» PARTES DO EXERCÍCIO
a) Diga se cada afirmação a seguir concorda com o artigo sobre o estudo do IPEA, respondendo sim ou não e citando literalmente as palavras do artigo que decidem: (i) o comunicado do IPEA tem menos de 25 páginas; (ii) o IPEA é vinculado ao Ministério do Planejamento; (iii) Cesar Alvarez é o secretário de Logística.
b) Devolva sem alterações o trecho do artigo sobre o estudo do IPEA que começa em “Vale a pena” e vai até “Planejamento, Rogerio Santanna)”, incluindo essas palavras.
c) Dê continuidade ao artigo sobre o estudo do IPEA a partir do ponto em que ele termina.

» TRECHO DO DOCUMENTO
WirelessBRASIL |
|
WirelessBrasil --> Bloco Tecnologia --> Telebrás e PNBL --> Índice de artigos e notícias --> 2010
Obs: Os links originais das fontes, indicados nas transcrições, podem ter sido descontinuados ao longo do tempo
Fonte: Estadão - Blog do Ethevaldo Siqueira
[30/04/10]
Lula precisa ler o documento do IPEA
O presidente Luiz Inácio Lula da Silva já confessou diversas vezes que não lê
jornais, nem revistas, nem, muito menos, livros. Às vezes, assina, sem ler,
decretos e mensagens ao Congresso. Mesmo assim, com pouquíssima esperança de ser
atendido, gostaria de fazer-lhe um pedido público, na simples condição de
cidadão brasileiro: “Presidente, faça um esforço extremo, abra uma exceção em
sua vida e leia um texto de menos de 25 páginas, com gráficos e tabelas: o
comunicado do Instituto de Pesquisa Econômica Aplicada (IPEA), que pode ser
baixado no site www.ipea.gov.br e tem o título geral de Análise e Recomendações
para as Políticas Públicas de Massificação de Acesso à Internet em Banda Larga”.
Vale a pena lembrar que o IPEA não é nenhum órgão de oposição, mas um instituto
de prestígio, de grande competência técnica e independente, vinculado à
Secretaria de Estudos Estratégicos (SAE), da Presidência da República. Nada mais
lógico e natural, portanto, que o presidente da República lhe dê atenção
especial, lendo esse texto excepcional divulgado na semana passada.
Se vier a ler o estudo, o presidente Lula talvez reaja com sua tradicional
sutileza, dê um murro na mesa e mude totalmente os rumos, até aqui quase
secretos, da elaboração do Plano Nacional de Banda Larga (PNBL) e mande dois
funcionários de segundo escalão (seu assessor especial, Cesar Alvarez, e o
secretário de Logística do Ministério do Planejamento, Rogerio Santanna)
fecharem o bico e pararem de soltar balões de ensaio políticos e ideológicos
sobre a banda larga.

» DADOS FORNECIDOS
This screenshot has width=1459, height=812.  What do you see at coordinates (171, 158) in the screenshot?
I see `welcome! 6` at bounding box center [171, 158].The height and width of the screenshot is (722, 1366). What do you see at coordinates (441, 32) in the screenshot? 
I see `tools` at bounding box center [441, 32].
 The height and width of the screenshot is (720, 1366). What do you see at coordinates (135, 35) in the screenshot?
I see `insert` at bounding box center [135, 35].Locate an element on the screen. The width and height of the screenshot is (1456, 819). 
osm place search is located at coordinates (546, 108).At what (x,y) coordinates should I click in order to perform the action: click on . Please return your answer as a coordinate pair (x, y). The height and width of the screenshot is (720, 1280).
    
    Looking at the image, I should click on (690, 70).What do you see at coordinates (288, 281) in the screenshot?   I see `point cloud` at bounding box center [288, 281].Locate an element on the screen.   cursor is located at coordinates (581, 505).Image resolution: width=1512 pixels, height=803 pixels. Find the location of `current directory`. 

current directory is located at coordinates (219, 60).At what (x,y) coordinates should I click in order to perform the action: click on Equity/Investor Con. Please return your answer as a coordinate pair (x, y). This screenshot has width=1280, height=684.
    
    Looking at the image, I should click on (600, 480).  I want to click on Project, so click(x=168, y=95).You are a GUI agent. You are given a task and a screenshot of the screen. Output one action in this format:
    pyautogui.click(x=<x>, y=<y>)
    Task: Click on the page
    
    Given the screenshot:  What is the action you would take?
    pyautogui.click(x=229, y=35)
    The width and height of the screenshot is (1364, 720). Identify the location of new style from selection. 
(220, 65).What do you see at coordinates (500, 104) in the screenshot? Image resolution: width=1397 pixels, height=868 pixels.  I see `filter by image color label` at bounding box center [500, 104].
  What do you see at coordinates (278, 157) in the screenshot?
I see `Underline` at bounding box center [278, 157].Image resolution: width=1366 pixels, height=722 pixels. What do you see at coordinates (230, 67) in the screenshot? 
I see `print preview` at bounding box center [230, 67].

» RESPOSTAS ESPERADAS
a)
(i) Sim: “leia um texto de menos de 25 páginas, com gráficos e tabelas”.
(ii) Não: “vinculado à Secretaria de Estudos Estratégicos (SAE), da Presidência da República”.
(iii) Não: “seu assessor especial, Cesar Alvarez”.

b)
Vale a pena lembrar que o IPEA não é nenhum órgão de oposição, mas um instituto
de prestígio, de grande competência técnica e independente, vinculado à
Secretaria de Estudos Estratégicos (SAE), da Presidência da República. Nada mais
lógico e natural, portanto, que o presidente da República lhe dê atenção
especial, lendo esse texto excepcional divulgado na semana passada.
Se vier a ler o estudo, o presidente Lula talvez reaja com sua tradicional
sutileza, dê um murro na mesa e mude totalmente os rumos, até aqui quase
secretos, da elaboração do Plano Nacional de Banda Larga (PNBL) e mande dois
funcionários de segundo escalão (seu assessor especial, Cesar Alvarez, e o
secretário de Logística do Ministério do Planejamento, Rogerio Santanna)

c)
Por seu tratamento técnico, objetivo e independente, o estudo do IPEA mostra,
sem distorções ideológicas e com objetividade, o problema da banda larga. E
focaliza tudo que os porta-vozes petistas insistem em esconder ou negar.
Diagnóstico perfeito
O documento do IPEA é, de longe, o melhor diagnóstico da situação da banda larga
no Brasil já feito pelo governo, nos últimos sete anos. Logo no início do texto,
mostra o desequilíbrio e a baixa concentração da banda larga em diversos Estados
brasileiros, lembrando que banda larga está presente em apenas 2.583 dos 5.565
municípios. Isso significa 46,6% do número total de municípios brasileiros,
embora neles se concentrem mais 80% da população do País.
É claro que o estudo poderia ter aprofundado um pouco mais quatro questões
básicas:
1) Por que a banda larga é escassa e mal distribuída no País?
2) Por que ela se concentra apenas nas regiões mais ricas e mais populosas?
3) Por que ela é tão cara?
4) A quem caberia há muito mais tempo o dever e a responsabilidade de formular
uma política nacional de banda larga?
A primeira resposta, a rigor, está nas entrelinhas do estudo, ao sugerir que o
País nunca teve uma política pública de massificação e universalização da banda
larga, por omissão do próprio governo federal, ao qual caberia a elaboração
dessas diretrizes. Por outras palavras, o PNBL, hoje em elaboração secreta, é a
primeira política pública sobre banda larga a ser formulada no País. É claro
que, há 8 ou 10 anos, no governo FHC, o Brasil ainda não tinha ideia clara sobre
a importância da banda larga.
O documento reconhece que o Brasil precisa de uma nova legislação de
Comunicações, pois a atual está, em sua maior parte, obsoleta. Mesmo a Lei Geral
de Telecomunicações (LGT), de 1997, já está desatualizada em muitos aspectos. Na
verdade, o governo Lula praticamente ignorou todos os grandes problemas das
Comunicações, de 2003 até 2009. Só descobriu este ano, por razões eleitorais.
Segunda resposta: a banda larga se concentra principalmente nas grandes cidades
e regiões mais ricas porque as concessionárias e operadoras autorizadas não têm
qualquer obrigação legal de levá-la a todo o País, como no caso da telefonia
fixa, já que seus contratos de concessão não impõem essa universalização. Assim
se comporta qualquer empresa privada no mundo: só atende às áreas mais
rentáveis. Aliás, como fazia a Telebrás, até 1998, mesmo sendo estatal.
A terceira resposta está explícita no documento, embora sem aprofundar a análise
das causas do encarecimento da banda larga, ao relacionar os “três os fatores
que contribuem para o alto preço do serviço: baixo nível de competição, elevada
carga tributária e baixa renda da população”.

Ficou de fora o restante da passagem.